Ps3 Maven

Sony’s PSPgo No Longer In Production

PSPgoing, going, gone! The days are numbered for Sony’s PSPgo, as reports say the download-only device is being discontinued.

Ship be sinking – at least that’s the feeling you get for the past few weeks over at the Sony PlayStation headquarters. Not only did the PlayStation Network go crashing down after a severe attack by an unknown hacker, who by the way, also helped themselves to our personal information (way to go Sony,) but reports say that Sony has pulled the plug on the PSPgo.

Hmm, my nerdy senses says you have no idea what a PSPgo is, and that’s probably good reason enough to why Sony stopped production on the trimmed-down download-only version of the PlayStation Portable, which ditched the UMD drive and instead came installed with 16 GB of memory to store games, video, pictures, and other media.

The PSPgo was to be the champion of the digital distribution age, if not for Sony’s fumbling of their digital gaming distribution infrastructure – which is pivotal to a device with no alternative means to play games on it. A good majority of PSP games never got digital versions apart from their retail disc counterparts and even when they did, the time between a title would be released digitally would come weeks after the retail version came out, thus killing any interest for customers to pick up the game.
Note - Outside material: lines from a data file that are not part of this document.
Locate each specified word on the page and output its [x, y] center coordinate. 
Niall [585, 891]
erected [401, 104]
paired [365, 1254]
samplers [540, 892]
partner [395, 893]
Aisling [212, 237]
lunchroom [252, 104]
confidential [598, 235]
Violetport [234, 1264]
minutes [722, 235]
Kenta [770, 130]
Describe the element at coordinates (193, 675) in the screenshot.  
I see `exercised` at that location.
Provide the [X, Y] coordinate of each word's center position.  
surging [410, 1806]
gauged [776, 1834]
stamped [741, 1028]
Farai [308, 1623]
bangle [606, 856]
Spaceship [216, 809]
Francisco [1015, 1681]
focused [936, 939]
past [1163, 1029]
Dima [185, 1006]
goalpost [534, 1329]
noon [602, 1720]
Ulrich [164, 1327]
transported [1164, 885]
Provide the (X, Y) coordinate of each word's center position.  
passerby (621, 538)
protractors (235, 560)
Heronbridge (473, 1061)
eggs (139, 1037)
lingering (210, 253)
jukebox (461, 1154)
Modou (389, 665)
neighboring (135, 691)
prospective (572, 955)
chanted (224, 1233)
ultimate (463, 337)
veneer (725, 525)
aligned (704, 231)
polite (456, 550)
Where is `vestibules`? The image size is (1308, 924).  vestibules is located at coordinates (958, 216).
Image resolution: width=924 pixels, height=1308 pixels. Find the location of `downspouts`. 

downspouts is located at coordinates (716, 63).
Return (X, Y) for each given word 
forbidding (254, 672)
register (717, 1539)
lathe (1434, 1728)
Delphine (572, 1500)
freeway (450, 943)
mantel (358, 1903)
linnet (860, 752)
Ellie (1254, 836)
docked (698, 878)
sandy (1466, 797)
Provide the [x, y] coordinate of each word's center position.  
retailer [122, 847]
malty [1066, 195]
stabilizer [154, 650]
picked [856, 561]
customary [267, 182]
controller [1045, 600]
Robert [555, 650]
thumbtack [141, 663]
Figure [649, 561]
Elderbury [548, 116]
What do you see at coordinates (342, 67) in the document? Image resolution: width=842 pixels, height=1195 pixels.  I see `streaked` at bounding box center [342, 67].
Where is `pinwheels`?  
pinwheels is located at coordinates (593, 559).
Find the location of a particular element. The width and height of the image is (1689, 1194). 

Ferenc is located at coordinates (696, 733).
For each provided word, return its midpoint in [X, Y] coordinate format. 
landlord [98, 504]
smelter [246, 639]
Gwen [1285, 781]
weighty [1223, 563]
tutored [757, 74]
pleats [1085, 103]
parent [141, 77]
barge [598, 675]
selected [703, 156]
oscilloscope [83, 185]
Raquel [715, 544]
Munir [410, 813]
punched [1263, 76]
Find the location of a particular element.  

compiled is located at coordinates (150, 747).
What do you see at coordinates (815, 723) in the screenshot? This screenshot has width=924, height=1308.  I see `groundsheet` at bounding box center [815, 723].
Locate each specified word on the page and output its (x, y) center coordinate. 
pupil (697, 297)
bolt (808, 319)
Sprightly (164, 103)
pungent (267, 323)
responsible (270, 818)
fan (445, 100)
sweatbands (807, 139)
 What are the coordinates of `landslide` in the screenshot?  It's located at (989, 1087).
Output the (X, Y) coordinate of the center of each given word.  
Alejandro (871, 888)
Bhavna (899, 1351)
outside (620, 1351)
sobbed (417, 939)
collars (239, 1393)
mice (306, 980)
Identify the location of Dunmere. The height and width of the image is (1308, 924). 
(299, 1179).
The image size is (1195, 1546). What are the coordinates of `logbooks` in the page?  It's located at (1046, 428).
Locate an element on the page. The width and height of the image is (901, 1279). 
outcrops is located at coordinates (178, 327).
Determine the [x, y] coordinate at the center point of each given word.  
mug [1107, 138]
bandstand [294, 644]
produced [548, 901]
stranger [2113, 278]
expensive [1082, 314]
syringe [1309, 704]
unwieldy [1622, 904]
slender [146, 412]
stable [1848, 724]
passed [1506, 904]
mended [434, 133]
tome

Of course, it didn’t help either that poor sales of the regular PlayStation Portable hindered third-party support overall and pretty much destroyed any chance for the PSPgo at being a success.

The legacy of this Sony portable experiment will most likely go down in history as a huge failure in the eyes of many – and real shame too – because one defining things about the PSPgo was its sleek form-factor that had a pretty screen that slides up to reveal the control pad. Add to that the ability not to have to drag around your favorite PSP games with you, made the system such a breeze to take on the go.

In a way though, this news about the presumed death for the PSPgo, at least for Europe and Japan (for some strange reason the portable will go on in the U.S., where sales have from the start been disastrous,) isn’t so much a surprise by this point, what with the Next Generation Portable arriving in the inevitable future.

All we can hope is that with this next portable, Sony has learned from their mistakes; mainly creating a ecosystem of games, both retail and digital, that are easily available  to customers and importantly – fun titles that are built to the strength of the device at hand.
While the PSPgo might be good and done, the standard PSP 3000 models will still be going strong, which is great because they’re a few choice top games to play on it, like Patapon 3 or The 3rd Birthday.